Challenge Is The Key To Development
First off, if you want to see character growth and development than you need to do one thing: you need to challenge your characters. Don't worry, this isn't as hard as it sounds at first. Most character sheets will tell you how to challenge the character. See those disadvantages? Ping them, but don't just ping them for mechanics, ping them for social reasons.
Does a character have an Addiction? Take away their access to their drug of choice. A dependent? Make stuff happen that the dependent becomes a social issue. Are they unlucky? Have random bad things happen.
You can also just ping them in areas where they're not strong. Put the combat monster in a social situation. Put the face in a fight. Don't let the face help the combat monster, or vice versa. Deny the characters items they want - not by saying no to them, but by making the items 'unavailable' in game because they belong to someone else. See what happens.
There's a thought that basically states you can know someone for thirty years, but the day you put them over a fire is the day you're going to learn who they are. In other words, we find out who we are when we're put to the test. You want to know who the character's in your game are? Put them to the test.
Putting PCs to the test frequently brings back one answer: the PCs are horrible people. Expect to find out that some of the characters in your game live up to the tag of murder hobo. Also that they may not be the nicest people when put to the test. It's not a bad thing, it's just a thing. If anything, it's part of the escapism for much the same reason that people play Grand Theft Auto.
Again: don't fear your PCs being murder hobos or "bad" people. Just expect it. Heroes don't have to be good people.
Now We Know Who They Are
So we know who the characters are. We know how they want to respond to situations. So now what do we do?
Well, we see what they do when they can't do the thing they want to. In other words: we poke the bear.
This is basically another way of saying focus on what the PCs will do, instead of what they can do.
For example, in one of my games I had PCs that liked solving problems with full frontal assault. I don't blame them. They were super heroes and that's kind of how hero games go. However, I wanted to poke them that violence wasn't always the answer and so I made a villain that they couldn't beat with the combat mechanics in the game. They fought. It was epic. People got hurt. In the end the PCs couldn't take down the villain and they learned a lesson: they weren't strong enough to take that guy down.
Not the lesson I wanted them to learn, but still a lesson. There were several more encounters with this villain. He even killed one of them because the character wouldn't back off even when already drastically hurt. However, the PCs did change their approach. They were more cautious going forward. Took more care with future unknown villains. In the end, they still changed and grew.
Consequences Shape Growth
People are relatively simple creatures in a lot of way. We tend to develop down the paths of least resistance, based on our personal likes and what not. We learn and develop tendencies to not do things based on resistance. Sometimes this resistance is pain - like how we learn to not touch fire. Others are taught other ways.
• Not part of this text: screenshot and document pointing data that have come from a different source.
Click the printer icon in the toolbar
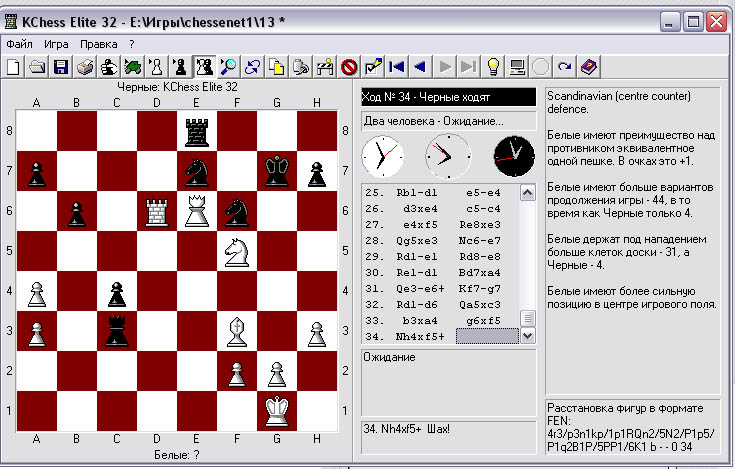 click(85, 67)
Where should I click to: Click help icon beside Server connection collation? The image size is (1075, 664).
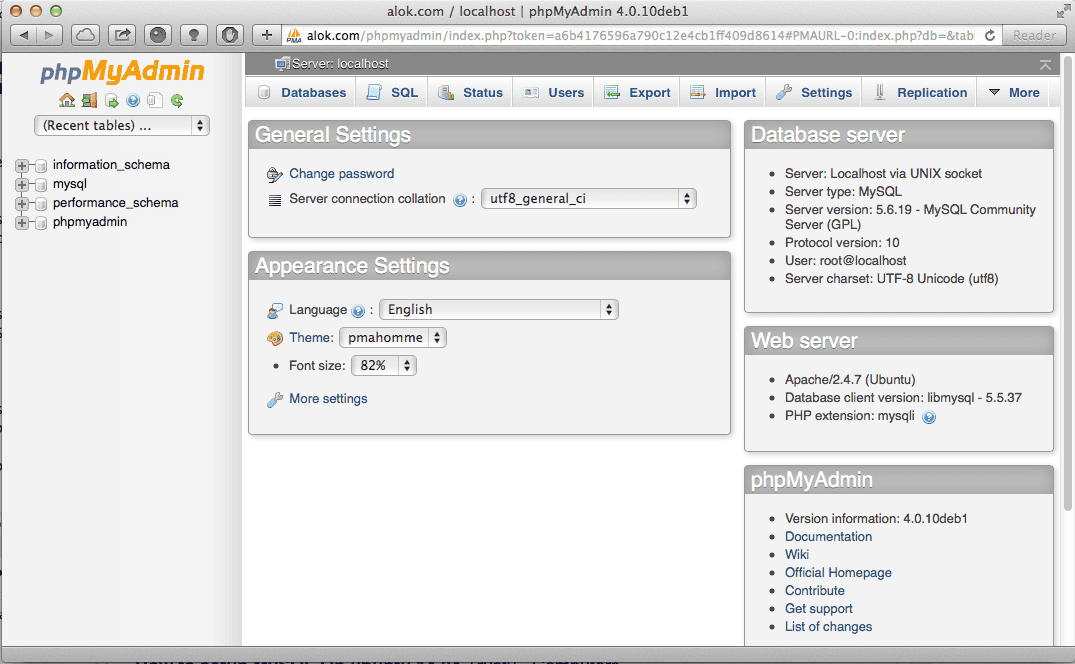pos(460,200)
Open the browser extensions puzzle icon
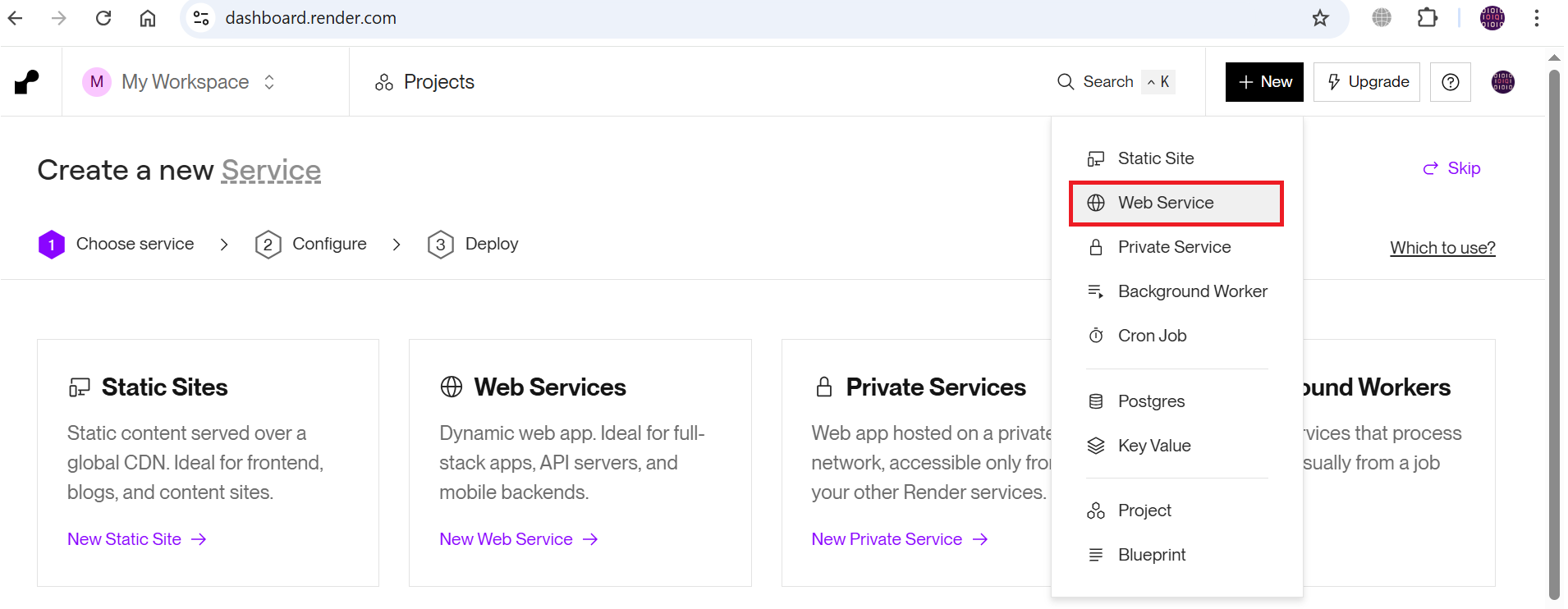 (x=1427, y=18)
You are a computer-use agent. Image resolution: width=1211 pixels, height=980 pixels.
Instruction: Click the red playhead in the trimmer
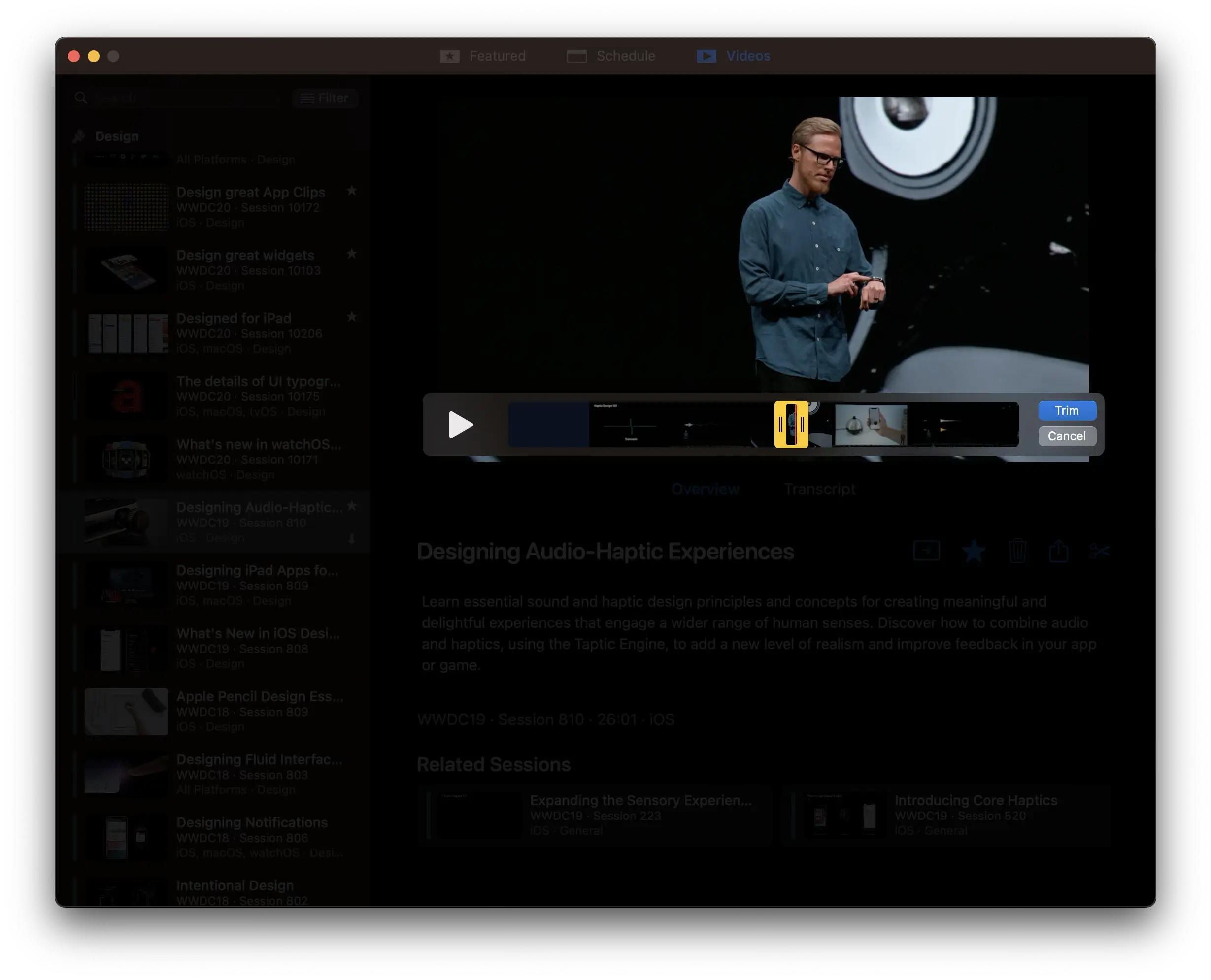tap(795, 425)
Get punished for lying? You probably don't lie very often. The consequences of stealing are meant to prevent theft. The same for other things in life.
Now, obviously in RPGs you can't punish the same things we punish in real life. However, there are things we can do. Do your PCs kill people too fast with little provocation? Negative consequences could teach them this isn't always a good thing. Furthermore, positive consequences for trying to talk things through first could cement the fact that other paths are open to them.
Remember that last part by the way. You can't teach with just negative consequences. You have to provide positive ones as well.
Don't Try To Mold The PCs
This may sound strange considering this post is how to make a PC grow and change, but don't try to mold the PC yourself. Your job as the GM isn't to shape the PC into what you want, but rather to poke the PC and make it change naturally. Things like resistance to being a murder hobo are fairly natural, but if the PC starts to develop in a way that is just more of a hidden murder hobo don't judge the player or character harshly because of it. Play the world, poke the character on occasion for development and discovery, but don't try to force it in a certain direction.
But It's An Event Based Plot
That's great. Believe it or not, this isn't a full time job. Your event based plot can still happen, and in fact makes a great way to hide what you're doing here. Just take a few chances to poke your characters. It doesn't have to be a lot of development for an Event Story, but you can still have some.
Poke the characters. Put them over the fire. See who they are, and then see what happens when you challenge who they are. You might be surprised how much it can enrich your game.